The Art and Design genre seem to be rather popular. Let's take a closer look.

In [24]:
for row in free_android:
    name = row[0]
    genre = row[1]
    total_rating = row[5]
    if genre == "ART_AND_DESIGN":
        print(name, total_rating)

Photo Editor & Candy Camera & Grid & ScrapBook 10,000+
U Launcher Lite – FREE Live Cool Themes, Hide Apps 5,000,000+
Sketch - Draw & Paint 50,000,000+
Pixel Draw - Number Art Coloring Book 100,000+
Paper flowers instructions 50,000+
Smoke Effect Photo Maker - Smoke Editor 50,000+
Infinite Painter 1,000,000+
Garden Coloring Book 1,000,000+
Kids Paint Free - Drawing Fun 10,000+
Text on Photo - Fonteee 1,000,000+
Name Art Photo Editor - Focus n Filters 1,000,000+
Tattoo Name On My Photo Editor 10,000,000+
Mandala Coloring Book 100,000+
3D Color Pixel by Number - Sandbox Art Coloring 100,000+
Learn To Draw Kawaii Characters 5,000+
Photo Designer - Write your name with shapes 500,000+
350 Diy Room Decor Ideas 10,000+
FlipaClip - Cartoon animation 5,000,000+
ibis Paint X 10,000,000+
Logo Maker - Small Business 100,000+
Boys Photo Editor - Six Pack & Men's Suit 100,000+
Superheroes Wallpapers | 4K Backgrounds 500,000+
HD Mickey Minnie Wallpapers 50,000+
Harley Quinn wallpapers HD 10,000+
Colo

This genre seems to have much fewer giants. This may be the market we want to create an app for. The giant apps seem to be more focused around professional design, while the middle base seems to focus on drawing or coloring.

We may want to create an app that focuses on combining some of these middle based apps for a family oriented audience. We would want our app to stick out from the rest, and draw in a large audience.

We could do this by catering to both adults and children. The app could be based around providing a drawing and coloring platform, while also providing great family oriented craft ideas. The app could also allow the users to publish their own projects or drawings inside the app, allowing a connection between families.

## Conclusion

In conclusion, we analyzed app data from both the App Store and Google Play with a goal of recommending a profitable app profile for both markets.

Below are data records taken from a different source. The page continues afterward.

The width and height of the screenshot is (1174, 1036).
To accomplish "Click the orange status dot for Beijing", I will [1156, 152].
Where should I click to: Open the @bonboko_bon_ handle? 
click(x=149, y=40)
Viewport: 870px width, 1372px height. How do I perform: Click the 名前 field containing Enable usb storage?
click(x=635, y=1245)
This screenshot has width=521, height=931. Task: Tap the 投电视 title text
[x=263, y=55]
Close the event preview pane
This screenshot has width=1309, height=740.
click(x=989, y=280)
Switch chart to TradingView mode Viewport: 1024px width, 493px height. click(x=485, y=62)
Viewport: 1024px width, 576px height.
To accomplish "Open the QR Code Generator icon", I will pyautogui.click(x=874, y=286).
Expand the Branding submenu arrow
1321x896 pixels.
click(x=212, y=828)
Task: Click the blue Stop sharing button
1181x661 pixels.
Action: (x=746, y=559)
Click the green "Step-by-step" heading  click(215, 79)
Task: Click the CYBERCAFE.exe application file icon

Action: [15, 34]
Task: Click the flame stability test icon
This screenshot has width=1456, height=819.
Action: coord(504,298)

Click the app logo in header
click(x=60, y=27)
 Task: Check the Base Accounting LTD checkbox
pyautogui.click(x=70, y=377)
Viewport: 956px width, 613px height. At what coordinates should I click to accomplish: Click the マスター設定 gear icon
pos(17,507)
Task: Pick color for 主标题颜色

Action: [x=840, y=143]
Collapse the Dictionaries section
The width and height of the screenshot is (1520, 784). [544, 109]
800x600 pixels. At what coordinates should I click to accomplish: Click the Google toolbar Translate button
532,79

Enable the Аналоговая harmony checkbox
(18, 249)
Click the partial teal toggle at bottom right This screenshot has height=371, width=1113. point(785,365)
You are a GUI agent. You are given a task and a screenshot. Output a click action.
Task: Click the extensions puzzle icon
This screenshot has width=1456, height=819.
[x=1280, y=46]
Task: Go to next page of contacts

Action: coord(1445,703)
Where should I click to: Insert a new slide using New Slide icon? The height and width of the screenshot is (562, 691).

An art and design app that is family-oriented may draw in a large audience. This app could cater to both adults and children, allowing for a larger user base. Features that would prove to be fun and useful for families could be a coloring and drawing studio, a DIY project notebook, and a community sharing network that allows users to show their projects and ideas.